[Stored data]
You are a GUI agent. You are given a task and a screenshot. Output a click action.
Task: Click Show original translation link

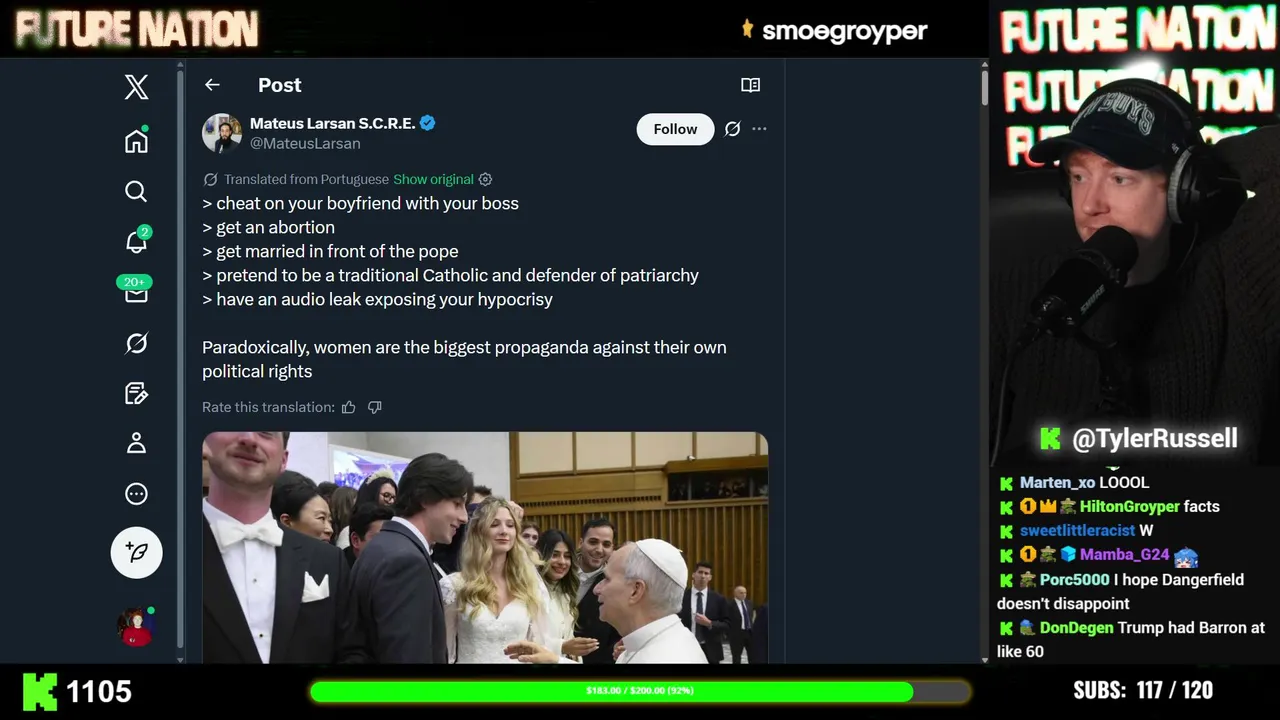coord(433,179)
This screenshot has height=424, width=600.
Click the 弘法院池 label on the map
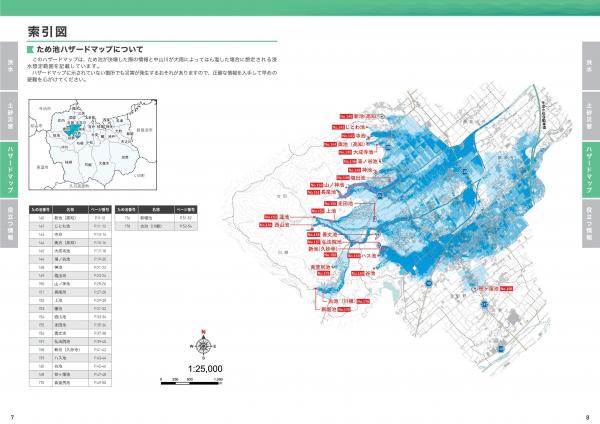pyautogui.click(x=331, y=242)
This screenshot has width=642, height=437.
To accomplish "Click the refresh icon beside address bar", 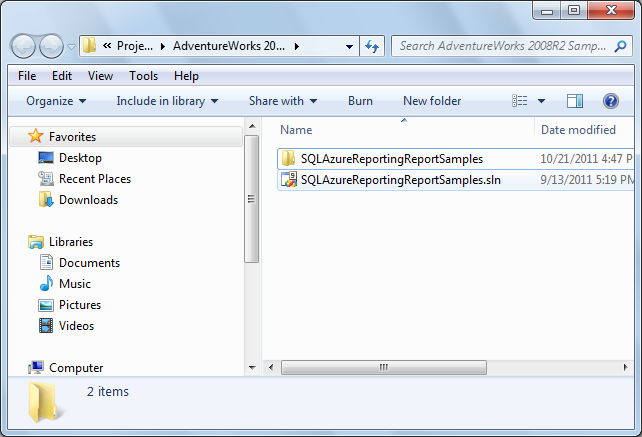I will [x=372, y=46].
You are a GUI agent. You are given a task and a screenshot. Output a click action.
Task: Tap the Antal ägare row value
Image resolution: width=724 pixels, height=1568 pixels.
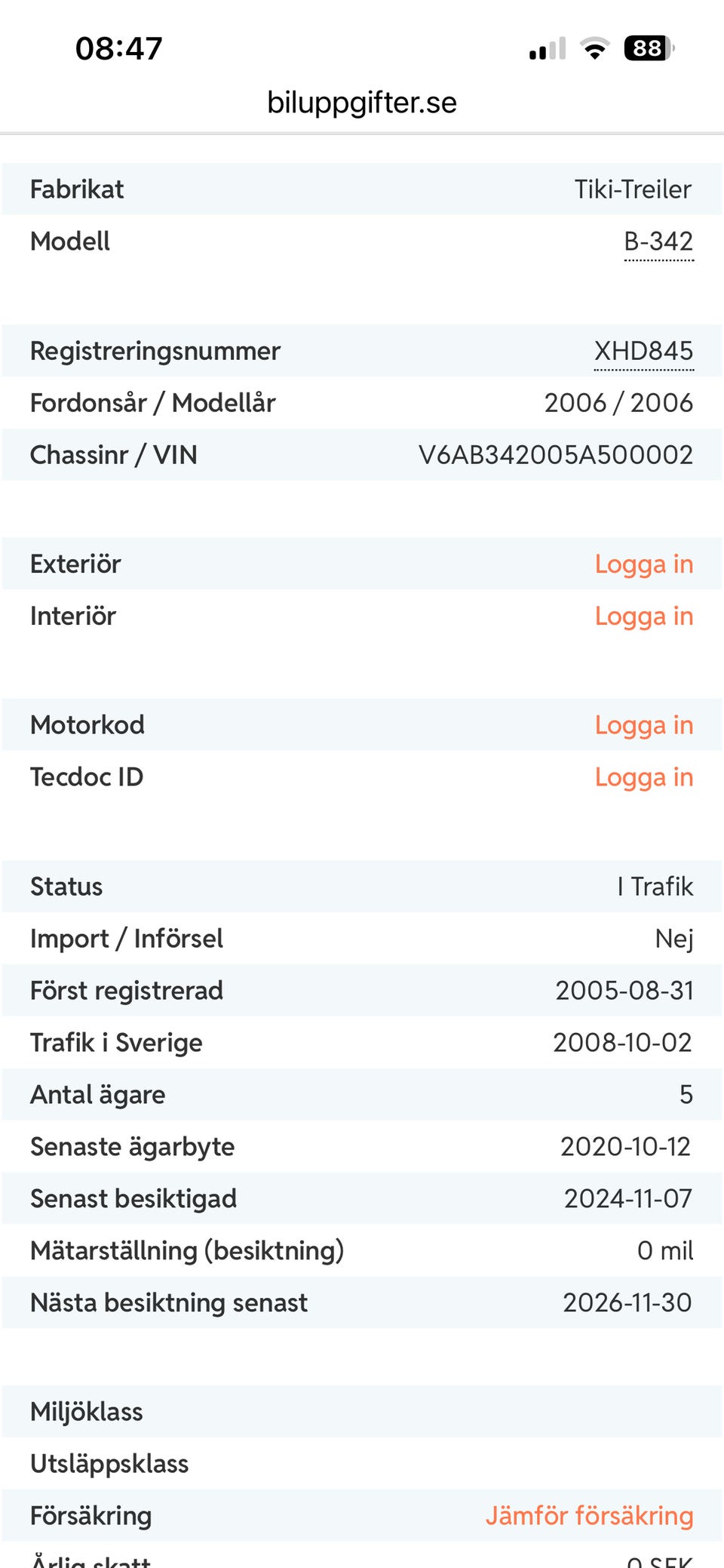click(x=686, y=1095)
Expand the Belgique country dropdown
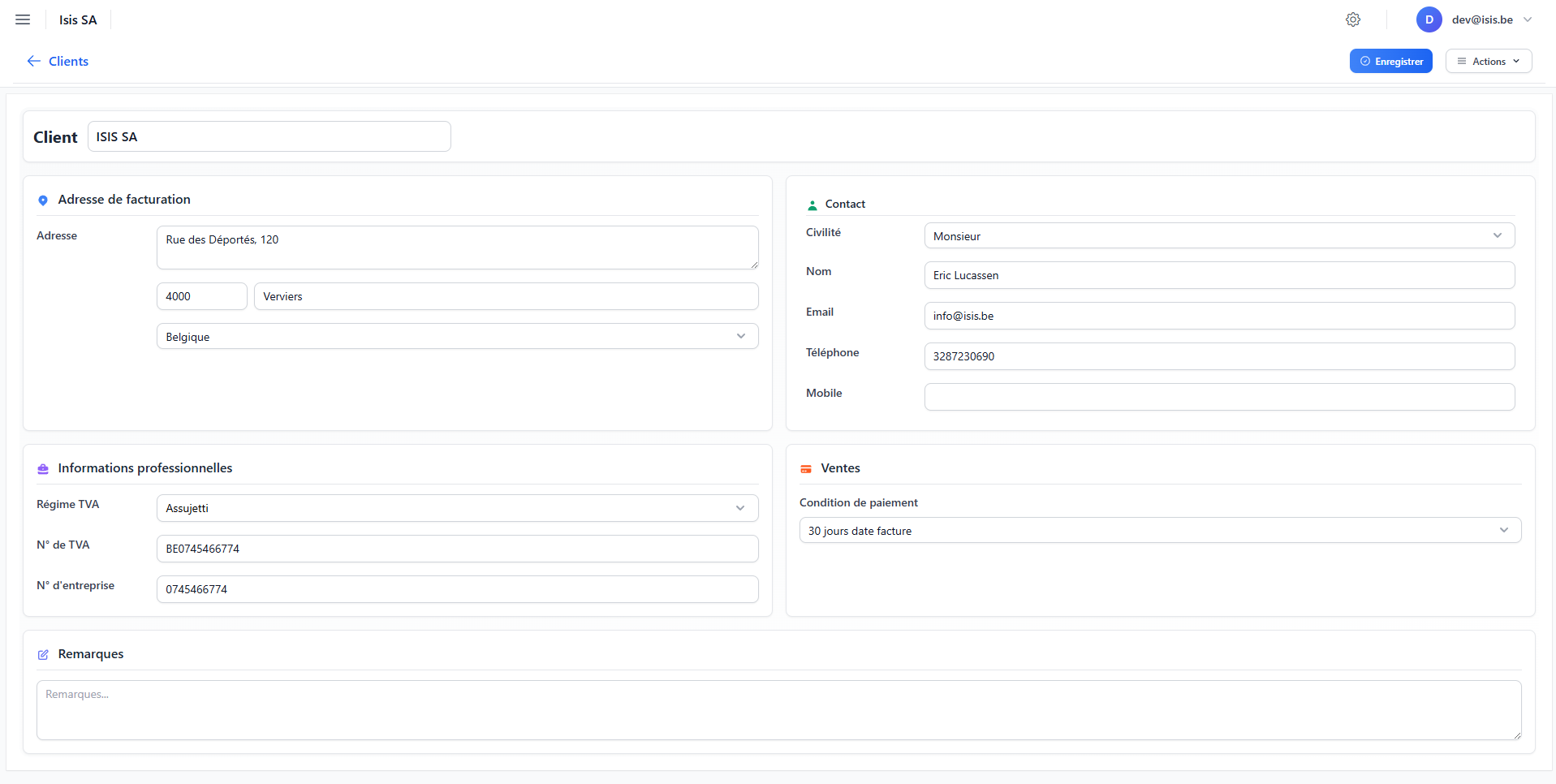 pos(457,336)
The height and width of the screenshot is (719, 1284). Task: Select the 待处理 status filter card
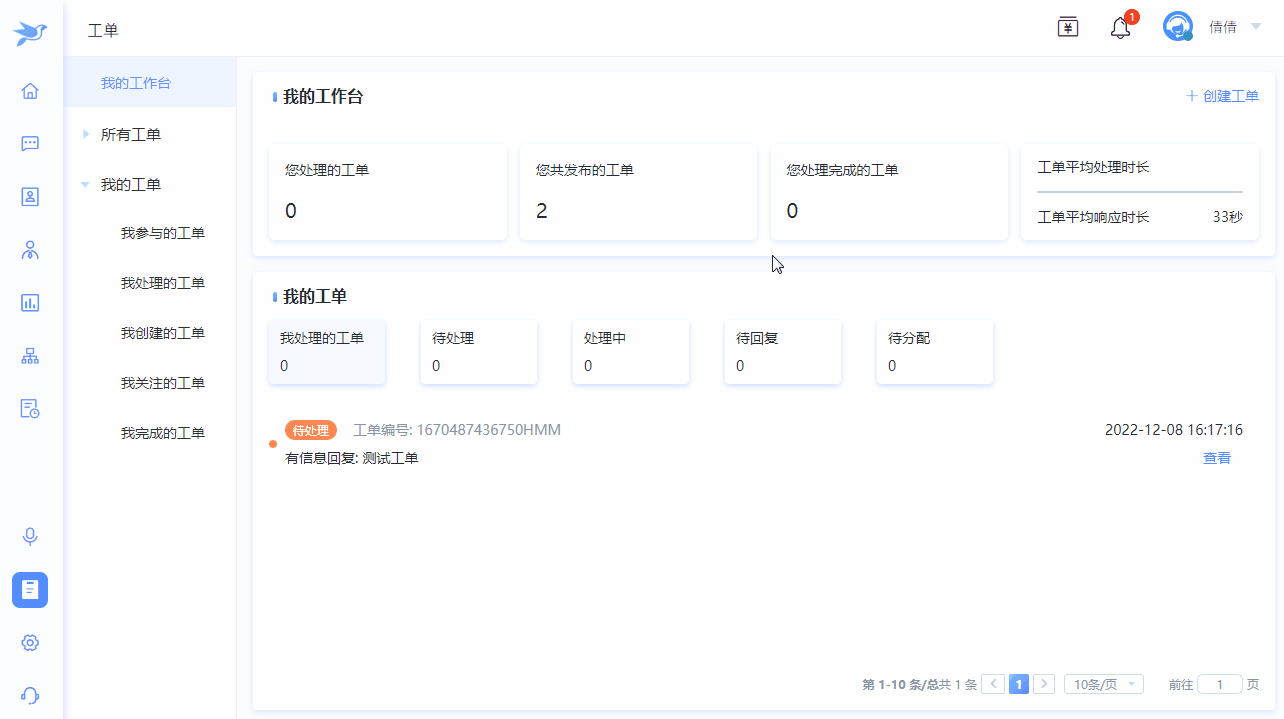coord(478,352)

Problem to solve -> The answer consists of every line above in which the word "This" occurs.

Solution below ->
This screenshot has height=424, width=600.
This screenshot has width=642, height=437.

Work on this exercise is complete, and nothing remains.